Car – peut-être faut-il le dire -, ce livre n’est pas si « clef en main » qu’il pourrait le laisser paraître à une première lecture. PDG est un outil, il met à disposition des ressources. Et du même coup il requiert une préparation soigneuse pour que la proposition qui sera faite le soit dans un cadre propice et permette aux différents acteurs de ces liturgies d’être dans les dispositions intérieures les plus fructueuses possible. Il faudra prendre le temps de s’approprier le déroulement, peut-être de le préparer en équipe. On a déjà repéré ce matin des lieux à investir (l’œcuménisme notamment).
Les schémas de célébrations sont également à « inculturer » bien évidemment dans le contexte où vous aurez à le mettre en œuvre en prison, en paroisse, auprès des migrants,…

PDG peut être mis entre toutes les mains… mais pas seul ! Les fiches pratiques peuvent sembler des évidences mais nous savons combien il est nécessaire de rappeler régulièrement ce qui semble acquis. On se réjouira de ce que PDG permette de faire sortir d’une logique d’ « efficacité » de différentes prières comme on l’entend parfois, pour introduire dans l’ordre de la relation de foi.

Je crois que l’on peut sans grande réticence faire nôtre l’invitation du pape François dans son exhortation apostolique Amoris Laetitia pour entrer dans cette valse à quatre temps qu’il nous propose : « Accueillir, Accompagner, Discerner, Intégrer ». Au-delà de l’accueil des situations rencontrées lors de la préparation au mariage, cette invite recouvre la proposition faite ce matin de « Accueil, écoute, discernement, itinéraire ». Cette dynamique n’est pas nouvelle mais elle permet de formuler plus clairement peut-être ce qui oriente l’itinéraire qui mène à la communion au cœur de l’Église quelles que soient les fragilités ou les blessures que nous portons. Si la dynamique n’est pas nouvelle, la mettre en œuvre relève bien du défi auquel nous confronte ce livre pour le bien de toute l’Église.

Un livre qui s’insère dans une pastorale plus large

Ce livre est une proposition qui n’est pas une contrainte. Je veux dire par là que, bien que n’étant pas un rituel au sens strict comme le rappelle Mgr Aubertin dans sa présentation de l’ouvrage, il permet de se saisir de ces éléments présentés de manière équilibrée et cohérente.

Données fournies
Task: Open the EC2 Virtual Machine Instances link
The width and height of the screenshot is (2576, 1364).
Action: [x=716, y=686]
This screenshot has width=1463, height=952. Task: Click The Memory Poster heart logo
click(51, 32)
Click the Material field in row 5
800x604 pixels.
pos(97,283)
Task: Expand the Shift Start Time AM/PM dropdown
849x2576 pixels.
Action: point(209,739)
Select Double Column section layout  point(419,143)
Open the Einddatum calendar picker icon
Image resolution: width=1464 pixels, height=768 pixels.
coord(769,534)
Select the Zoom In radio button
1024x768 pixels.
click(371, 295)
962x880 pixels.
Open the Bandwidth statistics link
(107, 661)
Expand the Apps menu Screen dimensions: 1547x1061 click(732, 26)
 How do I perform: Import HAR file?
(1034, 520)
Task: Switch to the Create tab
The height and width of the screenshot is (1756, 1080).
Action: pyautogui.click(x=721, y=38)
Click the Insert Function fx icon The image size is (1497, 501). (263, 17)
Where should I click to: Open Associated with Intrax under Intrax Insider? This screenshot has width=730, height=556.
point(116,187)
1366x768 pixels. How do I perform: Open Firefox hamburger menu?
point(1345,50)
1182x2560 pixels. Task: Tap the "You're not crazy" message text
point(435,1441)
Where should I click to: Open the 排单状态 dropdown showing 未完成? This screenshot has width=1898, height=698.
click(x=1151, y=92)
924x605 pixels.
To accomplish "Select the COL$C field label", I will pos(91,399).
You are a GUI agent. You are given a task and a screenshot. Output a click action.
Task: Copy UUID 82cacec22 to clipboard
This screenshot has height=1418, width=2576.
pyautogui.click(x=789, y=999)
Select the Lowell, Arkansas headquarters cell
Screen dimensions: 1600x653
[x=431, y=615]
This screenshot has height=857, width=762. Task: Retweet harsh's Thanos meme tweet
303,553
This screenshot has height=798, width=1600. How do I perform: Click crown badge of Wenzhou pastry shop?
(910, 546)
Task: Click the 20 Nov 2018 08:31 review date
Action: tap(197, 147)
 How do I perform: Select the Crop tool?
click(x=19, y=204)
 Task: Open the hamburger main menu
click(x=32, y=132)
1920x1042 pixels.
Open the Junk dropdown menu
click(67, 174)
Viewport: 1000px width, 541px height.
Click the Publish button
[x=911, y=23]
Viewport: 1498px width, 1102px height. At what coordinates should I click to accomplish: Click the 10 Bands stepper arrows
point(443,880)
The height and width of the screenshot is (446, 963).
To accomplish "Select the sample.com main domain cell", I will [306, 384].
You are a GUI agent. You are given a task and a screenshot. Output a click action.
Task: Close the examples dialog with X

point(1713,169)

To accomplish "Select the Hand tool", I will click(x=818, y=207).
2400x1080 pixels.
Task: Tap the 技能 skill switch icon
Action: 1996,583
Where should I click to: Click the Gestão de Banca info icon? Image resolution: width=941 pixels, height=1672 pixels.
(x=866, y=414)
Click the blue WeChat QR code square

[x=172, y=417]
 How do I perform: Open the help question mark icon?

Consignes
[A] Citez fidèlement le passage de l’extrait sur le livre PDG, en commençant par « Un livre qui » et en poursuivant jusqu’à « équilibrée et cohérente. ».
[B] Énumérez les quatre temps de la « valse » proposée par le pape François, tels que les cite l’extrait sur le livre PDG.

Réponses
[A]
Un livre qui s’insère dans une pastorale plus large

Ce livre est une proposition qui n’est pas une contrainte. Je veux dire par là que, bien que n’étant pas un rituel au sens strict comme le rappelle Mgr Aubertin dans sa présentation de l’ouvrage, il permet de se saisir de ces éléments présentés de manière équilibrée et cohérente.

[B]
- Accueillir
- Accompagner
- Discerner
- Intégrer